Arbeitsblatt zum Gedicht
PDF (24.1 KB)

Details zum Gedicht „Sonett 285“

Anzahl Strophen
4
Anzahl Verse
14
Anzahl Wörter
109
Entstehungsjahr
nach 1320
Epoche
Spätmittelalter

Gedicht-Analyse

Francesco Petrarca ist der Autor des Gedichtes „Sonett 285“. Der Autor Francesco Petrarca wurde 1304 in Arezzo geboren.
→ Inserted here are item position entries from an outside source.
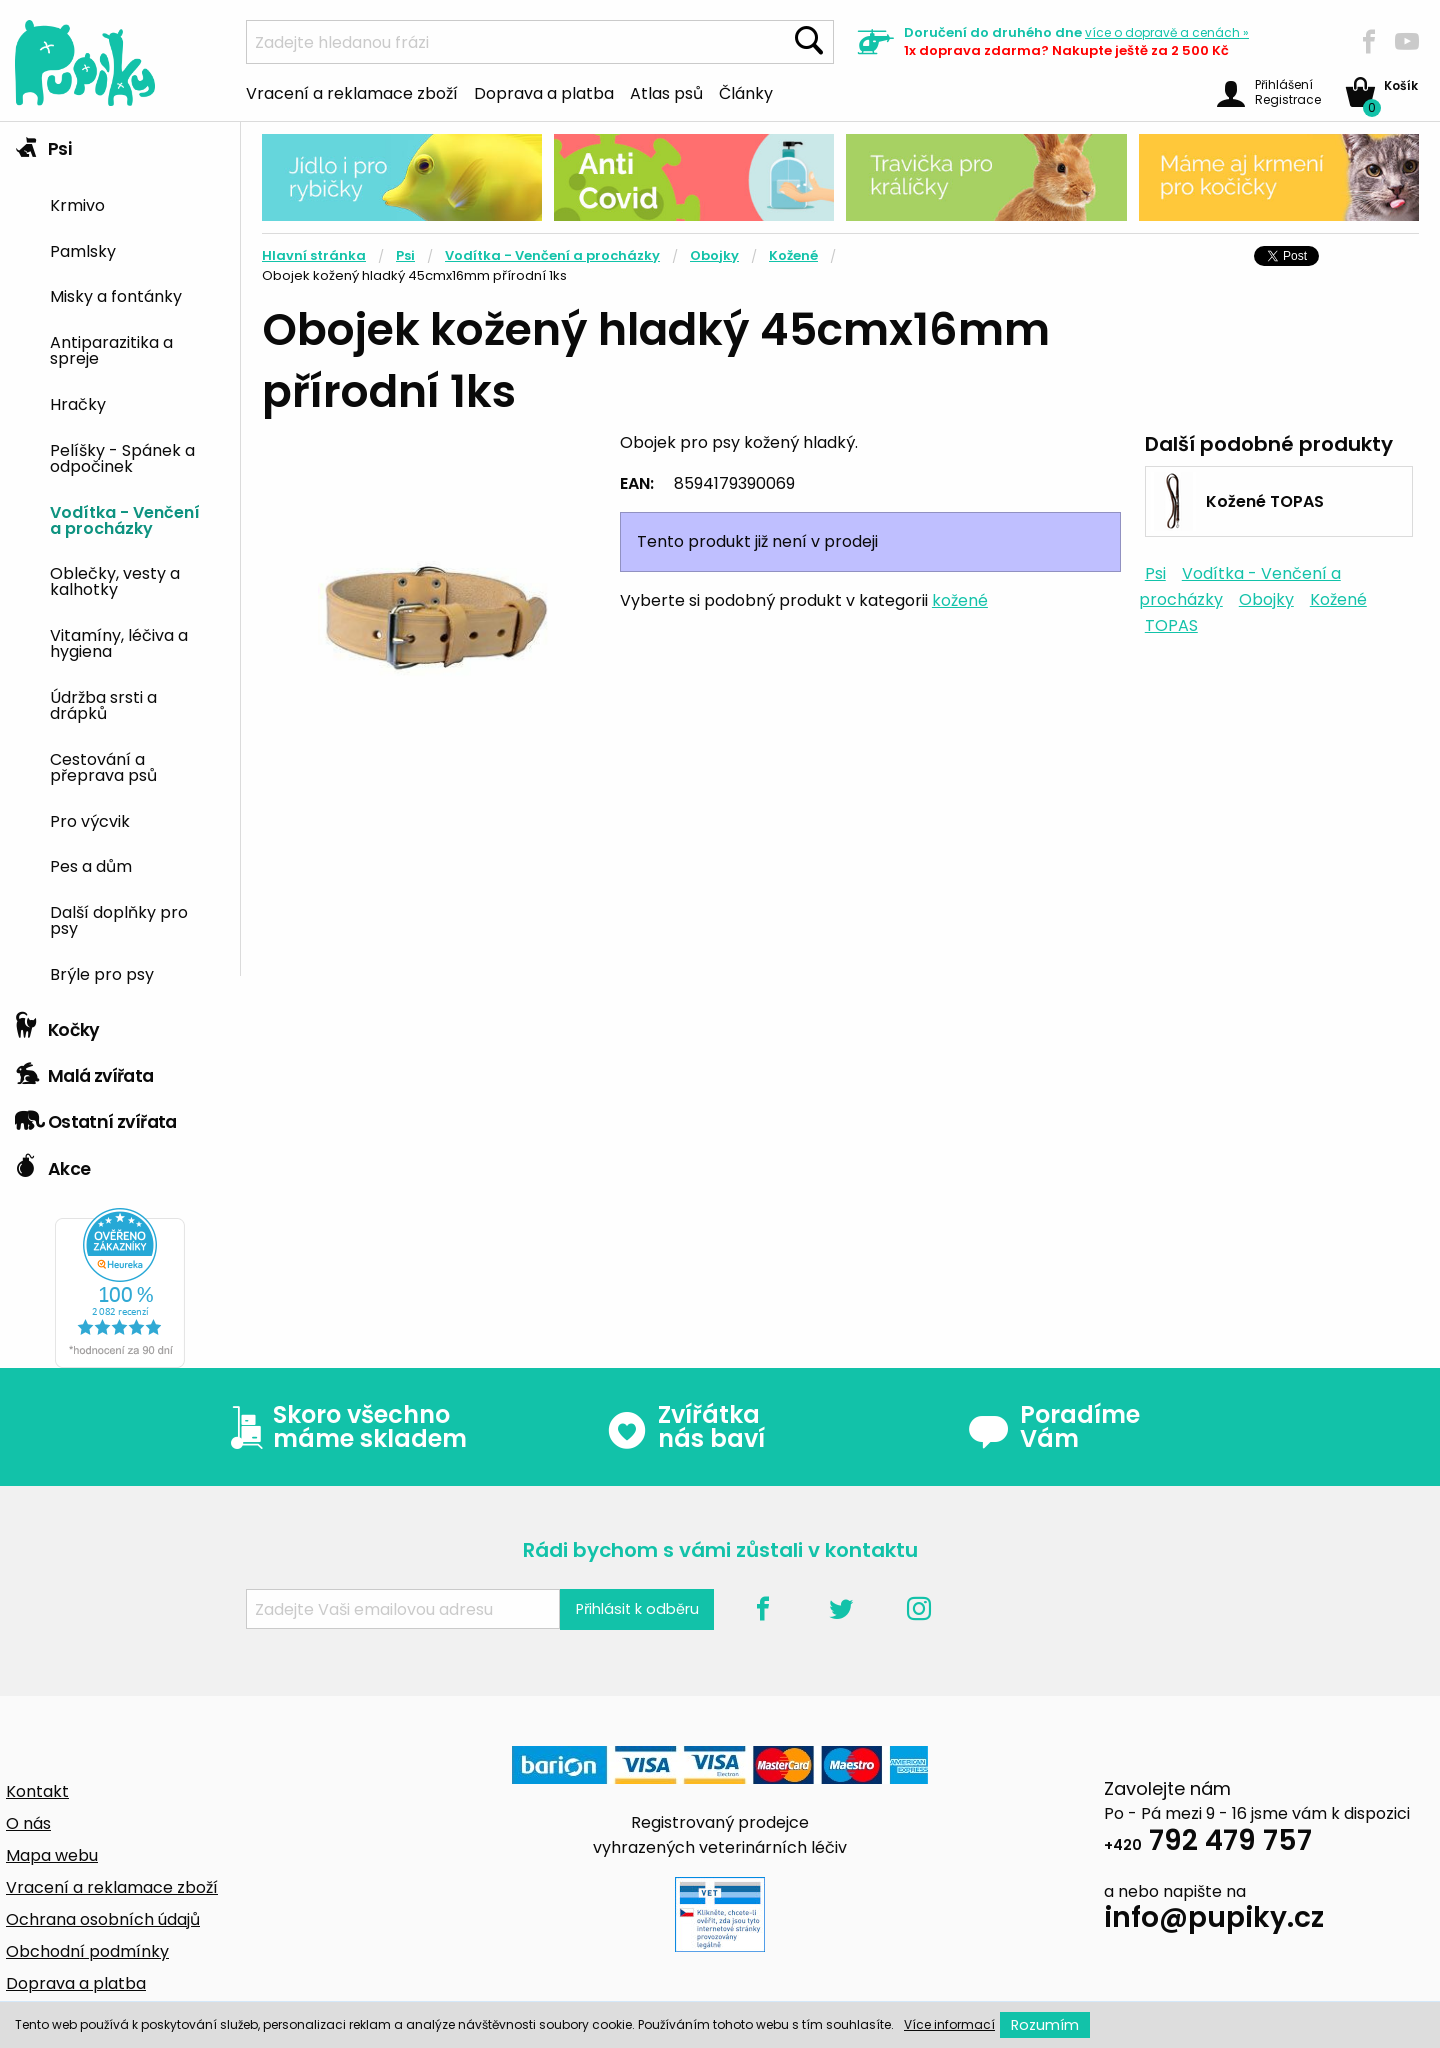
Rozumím (1045, 2025)
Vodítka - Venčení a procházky (125, 519)
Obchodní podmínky (87, 1951)
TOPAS (1171, 625)
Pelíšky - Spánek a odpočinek (122, 457)
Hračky (78, 403)
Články (746, 92)
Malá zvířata (84, 1071)
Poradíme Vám (1054, 1427)
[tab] (120, 562)
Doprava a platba (544, 92)
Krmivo (77, 204)
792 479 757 (1208, 1843)
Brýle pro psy (102, 973)
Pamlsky (83, 250)
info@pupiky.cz (1214, 1920)
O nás (28, 1823)
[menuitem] (137, 203)
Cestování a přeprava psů (103, 766)
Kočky (57, 1025)
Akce (52, 1164)
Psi (43, 144)
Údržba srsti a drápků (103, 704)
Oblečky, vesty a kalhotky (115, 580)
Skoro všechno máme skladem (344, 1427)
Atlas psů (666, 92)
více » (1167, 32)
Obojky (714, 255)
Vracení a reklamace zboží (352, 92)
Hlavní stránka (314, 255)
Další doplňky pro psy (119, 919)
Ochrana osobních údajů (103, 1919)
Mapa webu (52, 1855)
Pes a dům (91, 865)
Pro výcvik (90, 820)
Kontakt (37, 1791)
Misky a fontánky (116, 295)
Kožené (793, 255)
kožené (960, 600)
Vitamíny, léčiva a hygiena (119, 642)
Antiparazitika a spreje (111, 349)
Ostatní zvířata (96, 1117)
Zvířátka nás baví (685, 1427)
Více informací (949, 2024)
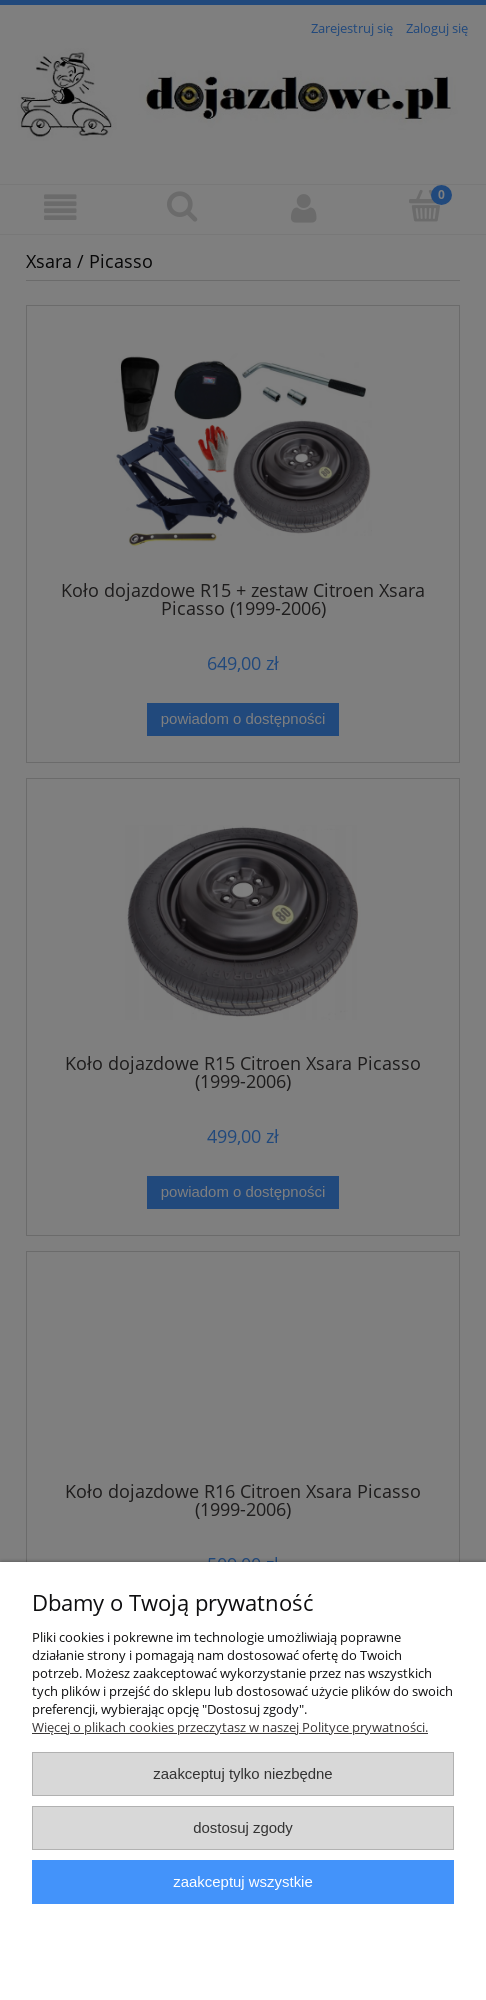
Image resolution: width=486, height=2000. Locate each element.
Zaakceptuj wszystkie (242, 1881)
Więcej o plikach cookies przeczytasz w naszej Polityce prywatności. (230, 1727)
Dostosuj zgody (243, 1827)
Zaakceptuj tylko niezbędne (242, 1773)
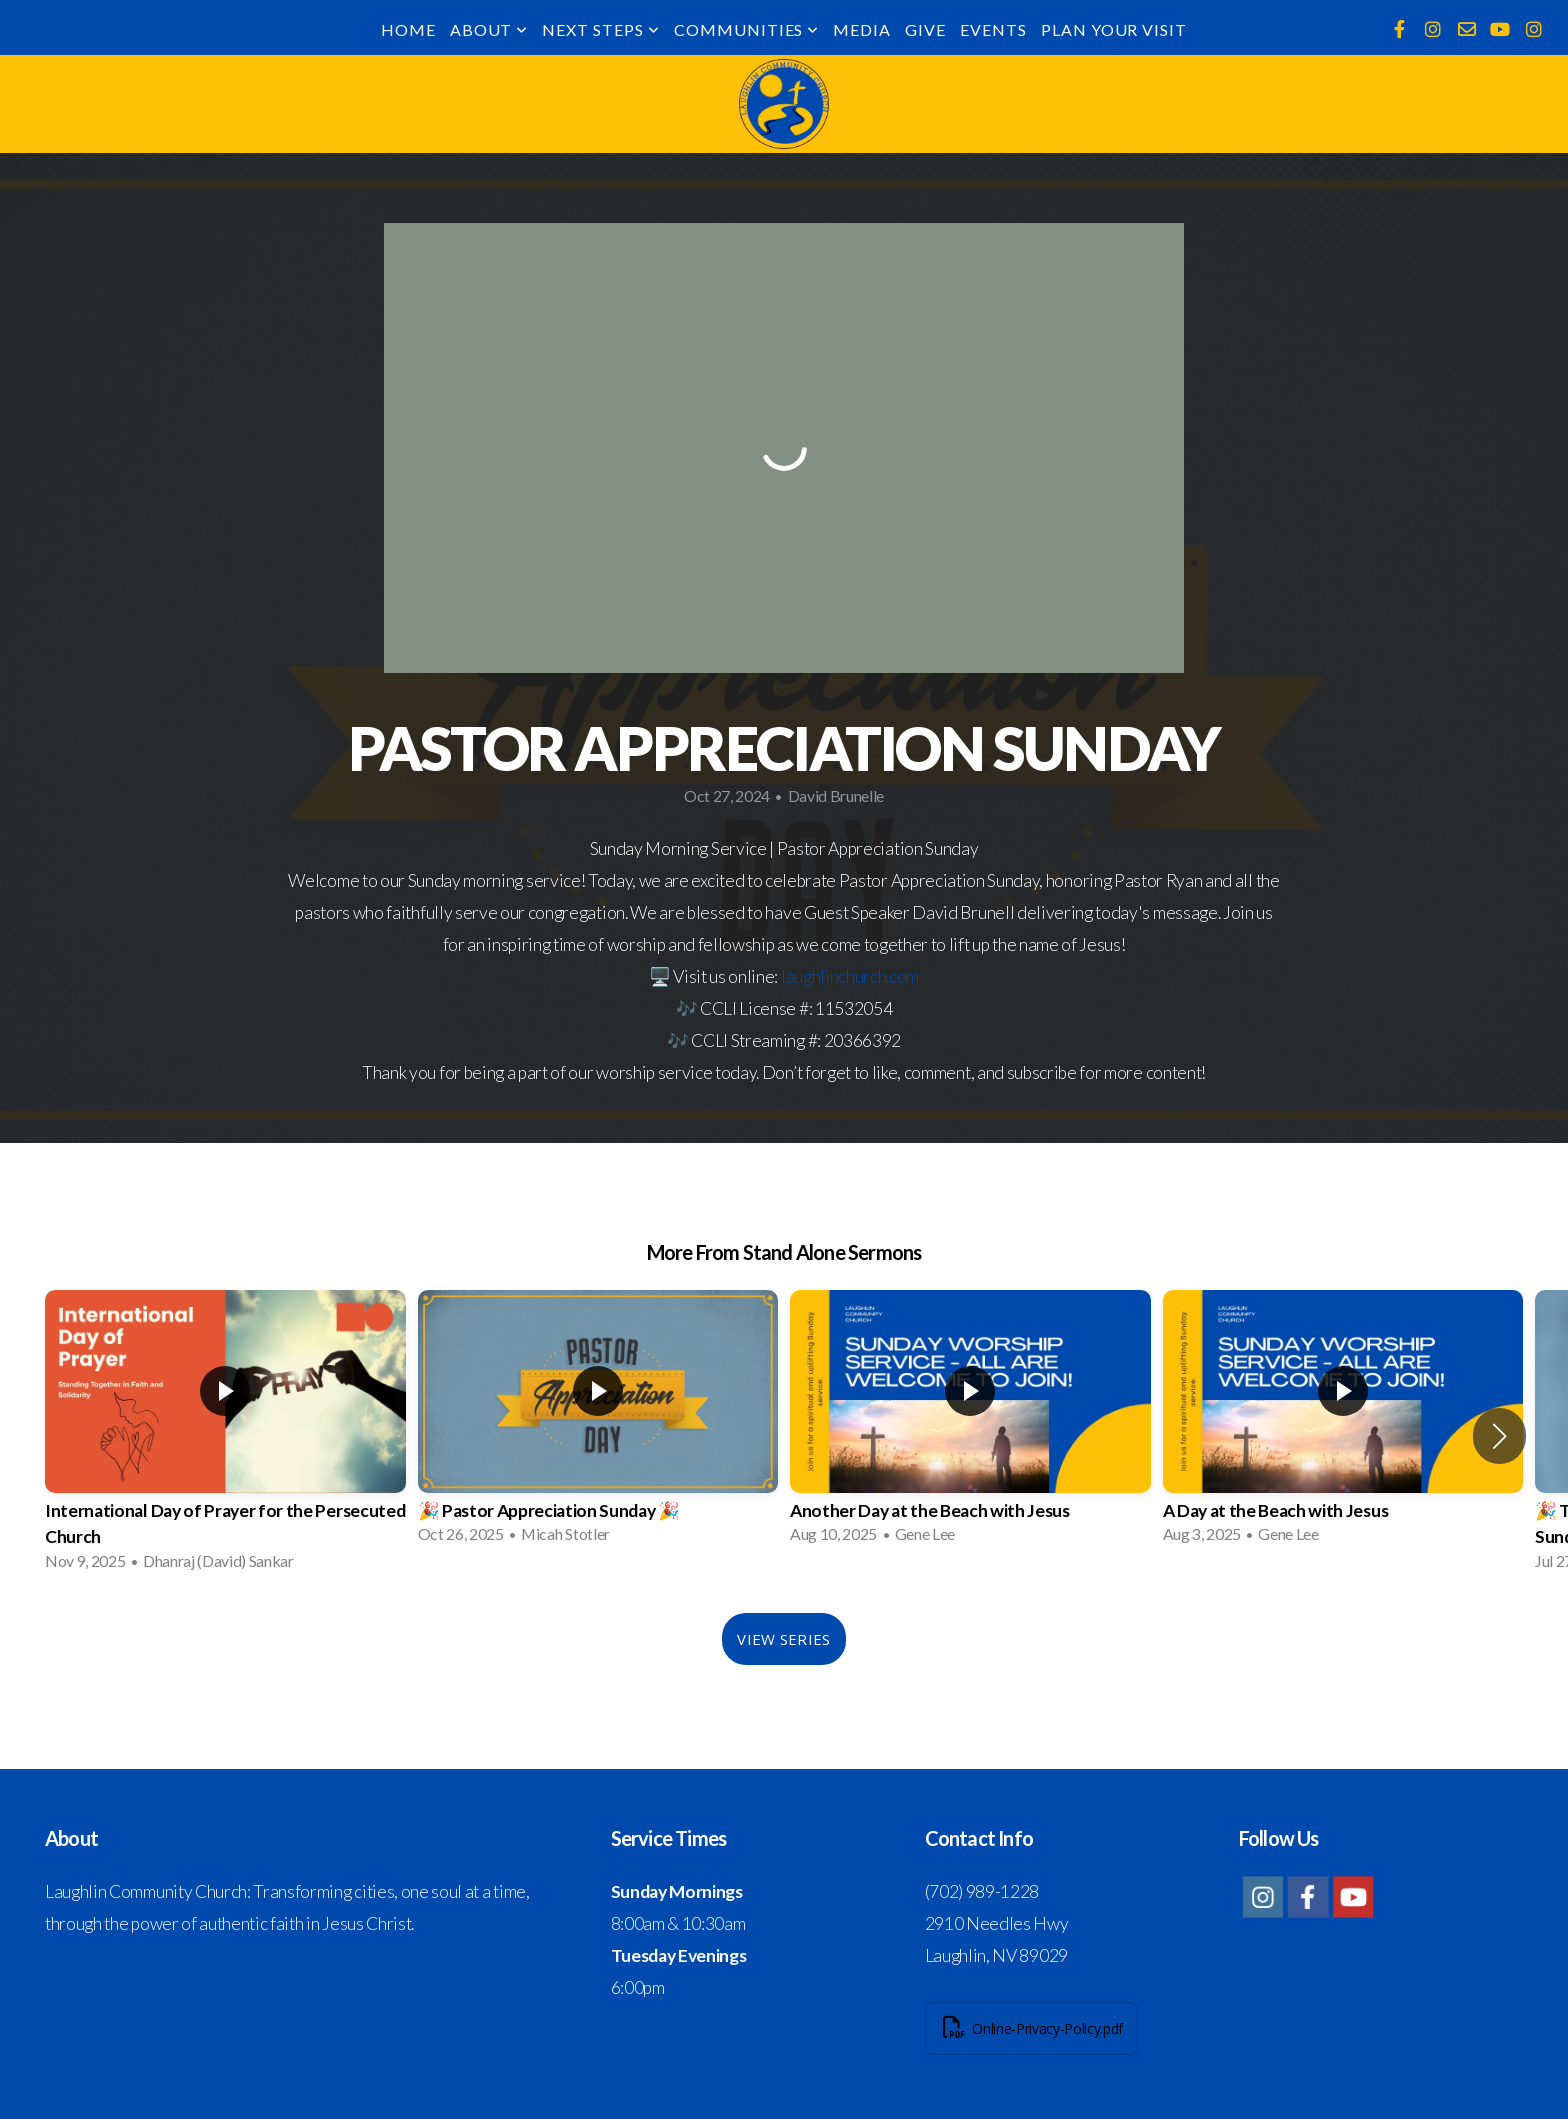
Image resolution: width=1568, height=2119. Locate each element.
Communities (747, 29)
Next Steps (601, 29)
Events (993, 29)
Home (408, 29)
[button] (1499, 1436)
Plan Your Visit (1114, 29)
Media (862, 29)
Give (925, 29)
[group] (225, 1436)
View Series (783, 1639)
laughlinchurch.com (850, 976)
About (489, 29)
Zwischen den Jahren 1320 und 1374 ist das Gedicht entstanden. Erscheinungsort des Textes ist Wien. Von der Entstehungszeit des Gedichtes bzw. von den Lebensdaten des Autors her lässt sich das Gedicht der Epoche Spätmittelalter zuordnen. Prüfe bitte vor Verwendung die Angaben zur Epoche auf Richtigkeit. Die Zuordnung der Epoche ist auf zeitlicher Ebene geschehen. Da sich Literaturepochen zeitlich überschneiden, ist eine reine zeitliche Zuordnung häufig mit Fehlern behaftet. Das 109 Wörter umfassende Gedicht besteht aus 14 Versen mit insgesamt 4 Strophen. Die Gedichte „Sonett 104“, „Sonett 113“ und „Sonett 115“ sind weitere Werke des Autors Francesco Petrarca. Auf abi-pur.de liegen zum Autor des Gedichtes „Sonett 285“ weitere 41 Gedichte vor.